(Dataset excerpt)
***
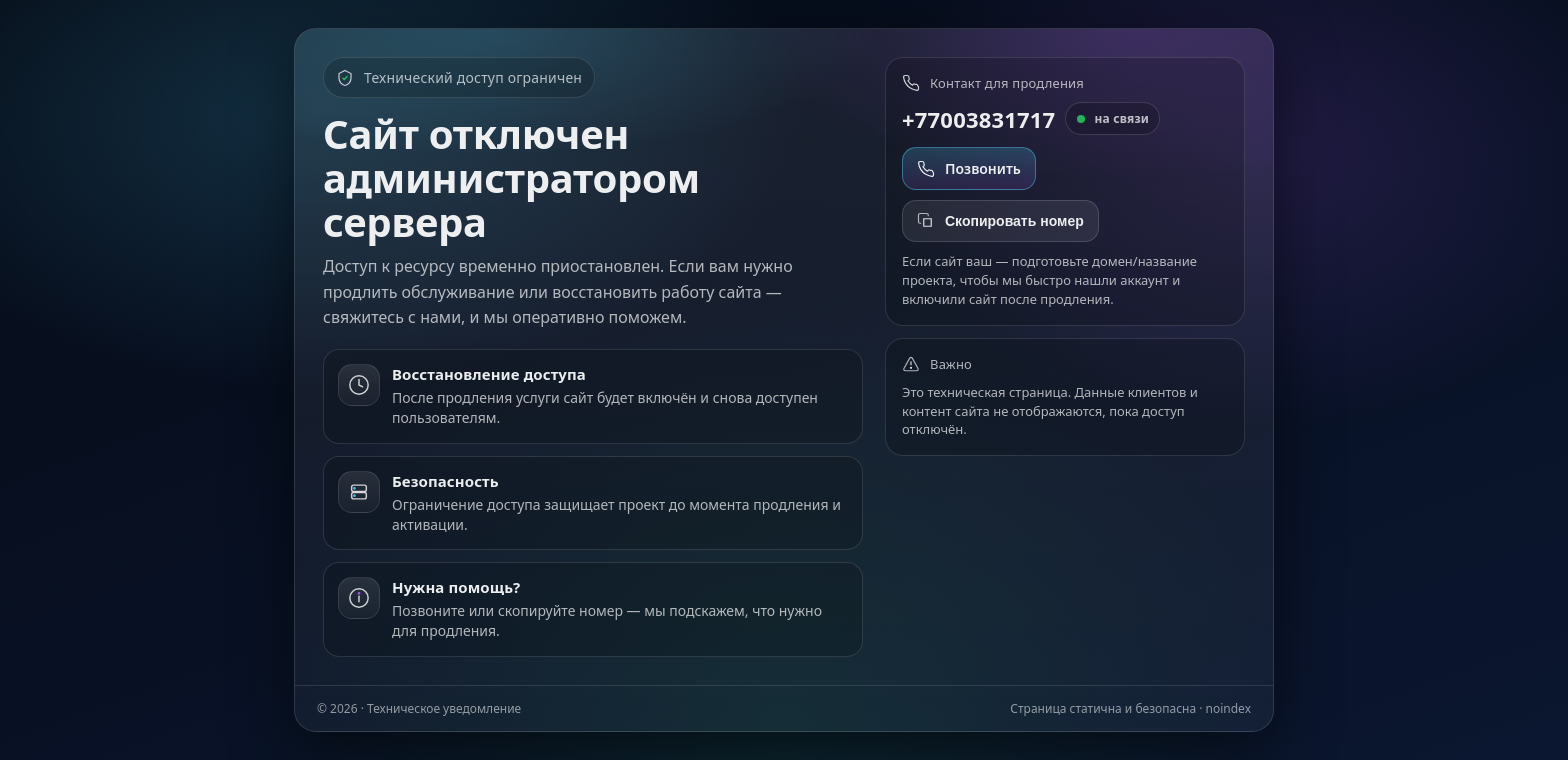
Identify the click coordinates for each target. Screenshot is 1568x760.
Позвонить (969, 168)
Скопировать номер (1000, 221)
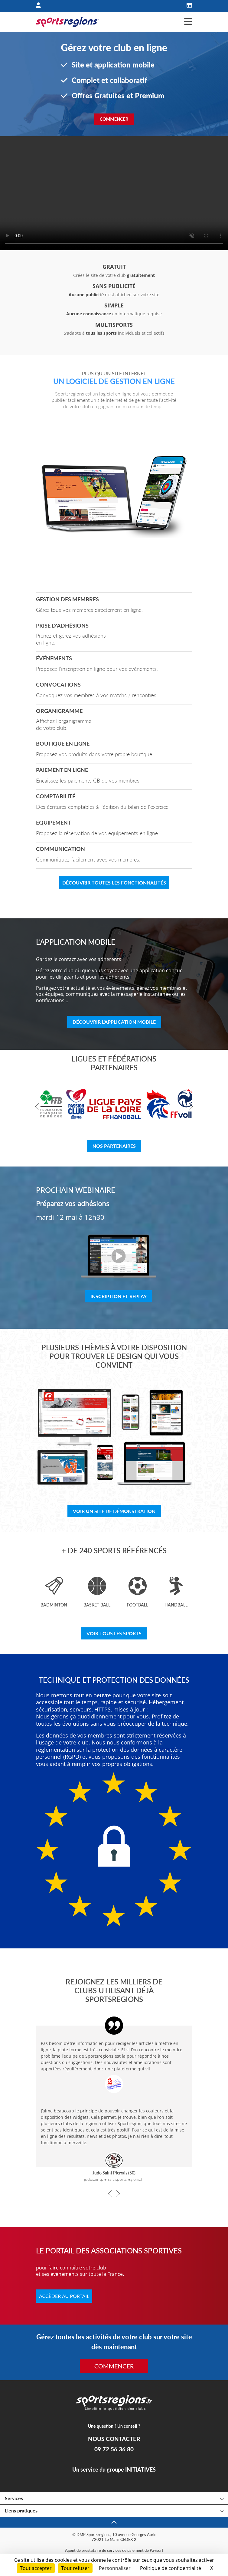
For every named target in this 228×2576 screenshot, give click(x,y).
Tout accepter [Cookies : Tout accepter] (36, 2568)
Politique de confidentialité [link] (170, 2568)
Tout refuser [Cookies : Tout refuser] (75, 2568)
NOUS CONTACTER (114, 2439)
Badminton (54, 1604)
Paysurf (156, 2550)
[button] (38, 1107)
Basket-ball (96, 1604)
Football (137, 1604)
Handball (175, 1604)
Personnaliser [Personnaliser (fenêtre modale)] (115, 2568)
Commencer (114, 119)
***
**WHAT IS BEING ASKED**
Please write out the listing above again line by line, moving every answer coordinate by adding 42 to both its x and y values. Leave the pictures out of your version.

**SOLVED EXERCISE**
Identify the click coordinates for each target. Screenshot is 1568x760.
Позвонить (1011, 210)
Скопировать номер (1042, 263)
For every named target in this 228×2576 screenshot, give click(x,y).
Tout accepter [Cookies : Tout accepter] (78, 2610)
Politique de confidentialité [link] (212, 2610)
Tout refuser [Cookies : Tout refuser] (117, 2610)
NOUS CONTACTER (156, 2481)
Badminton (96, 1646)
Paysurf (198, 2592)
[button] (80, 1149)
Basket-ball (138, 1646)
Football (179, 1646)
Handball (217, 1646)
Personnaliser [Personnaliser (fenêtre modale)] (157, 2610)
Commencer (156, 161)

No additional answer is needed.